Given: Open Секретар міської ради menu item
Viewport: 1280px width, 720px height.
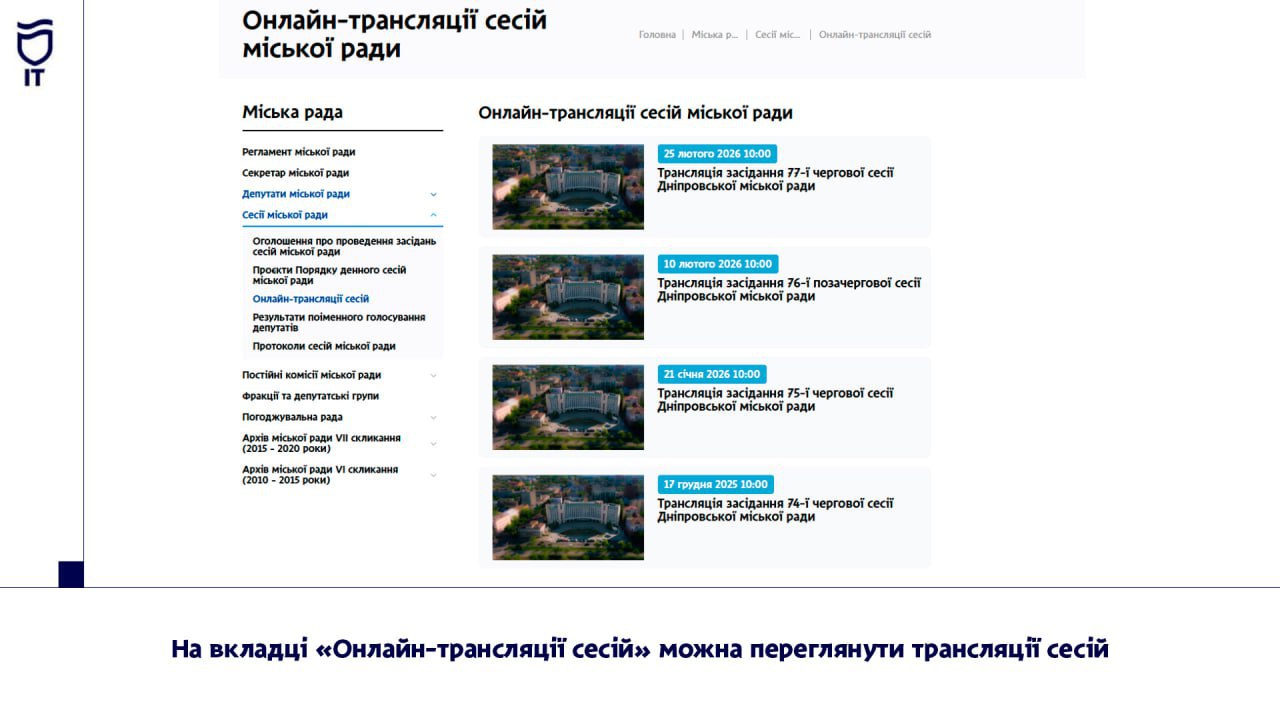Looking at the screenshot, I should 295,173.
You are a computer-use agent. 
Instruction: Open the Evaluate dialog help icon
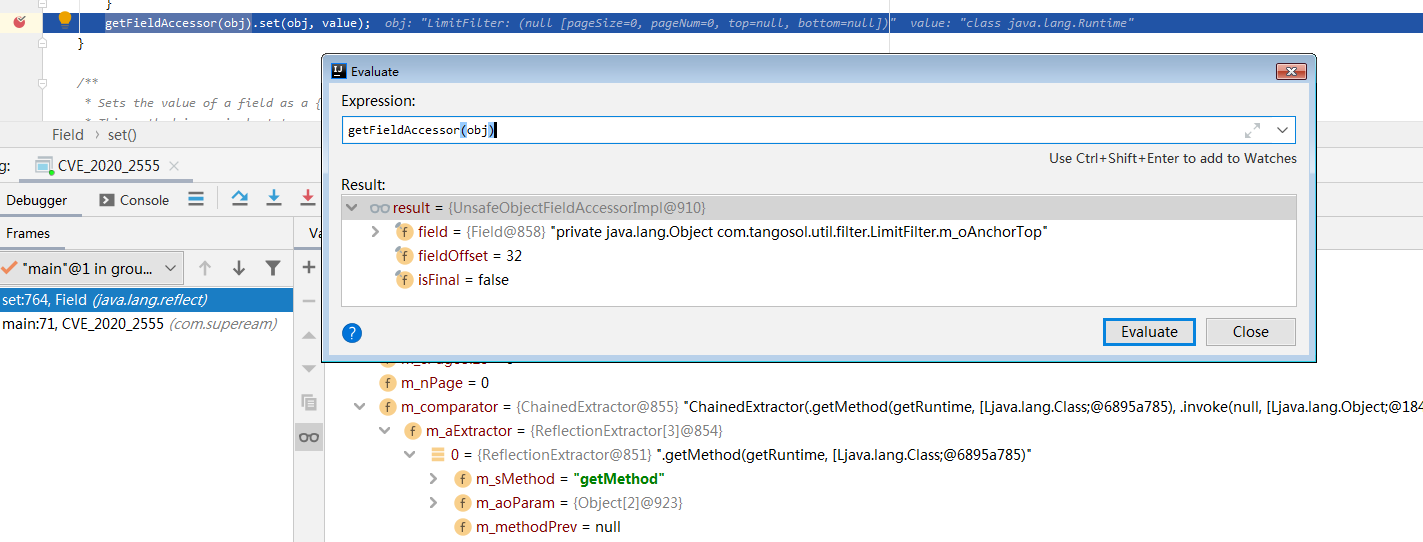(352, 333)
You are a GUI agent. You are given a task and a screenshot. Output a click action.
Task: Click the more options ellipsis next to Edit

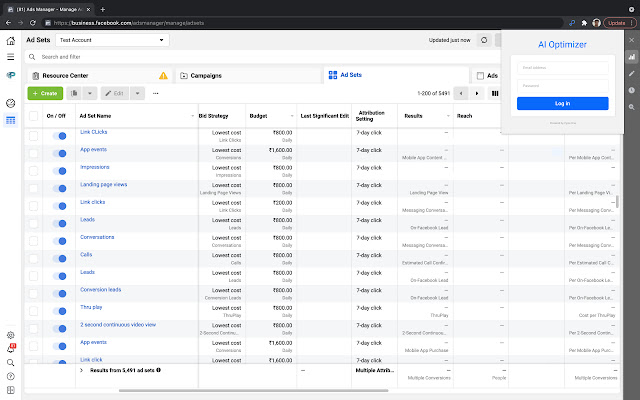tap(155, 93)
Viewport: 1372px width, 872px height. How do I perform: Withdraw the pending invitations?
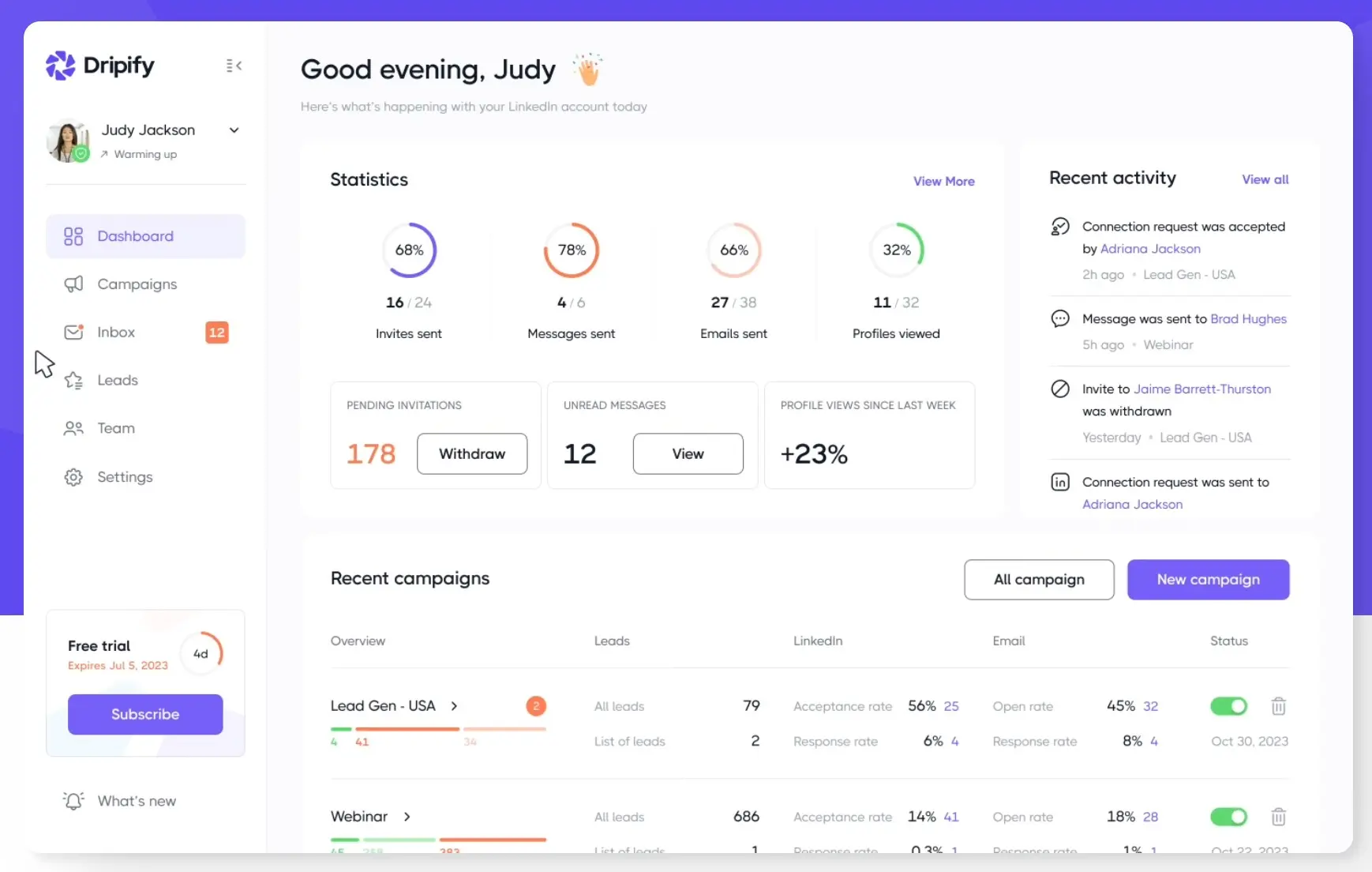(471, 454)
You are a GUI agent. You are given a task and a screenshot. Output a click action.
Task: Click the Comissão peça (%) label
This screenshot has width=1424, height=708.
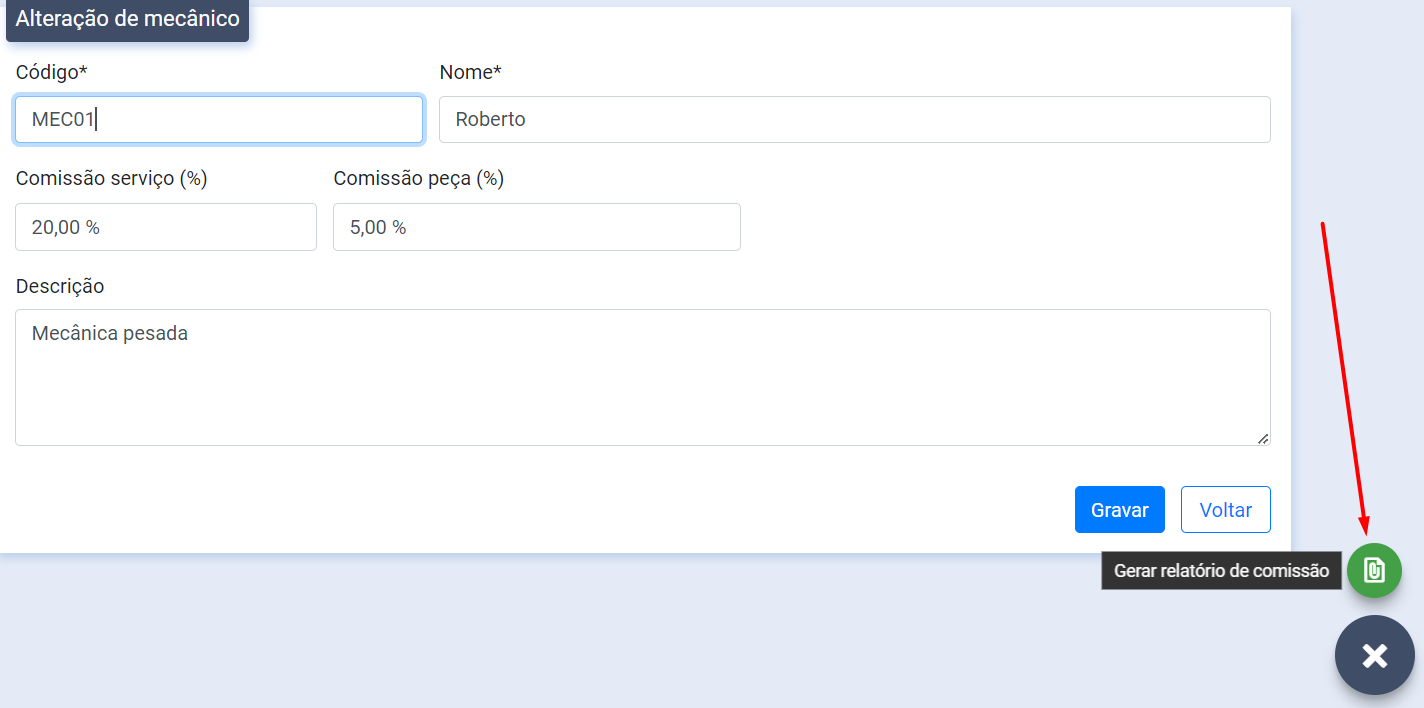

§ §

Prompt →
Leave out every picture, and repeat word for word only the lines from the one holding "You are a computer-use agent." through the end of the entries above, both ends included.

Problem solution →
You are a computer-use agent. 
Instruction: Open the Evaluate dialog help icon
(352, 333)
You are a GUI agent. You are given a task and a screenshot. Output a click action.
Task: Click the more options ellipsis next to Edit

tap(155, 93)
Viewport: 1372px width, 872px height. How do I perform: Withdraw the pending invitations?
(471, 454)
You are a GUI agent. You are given a task and a screenshot. Output a click action.
Task: Click the Comissão peça (%) label
This screenshot has width=1424, height=708.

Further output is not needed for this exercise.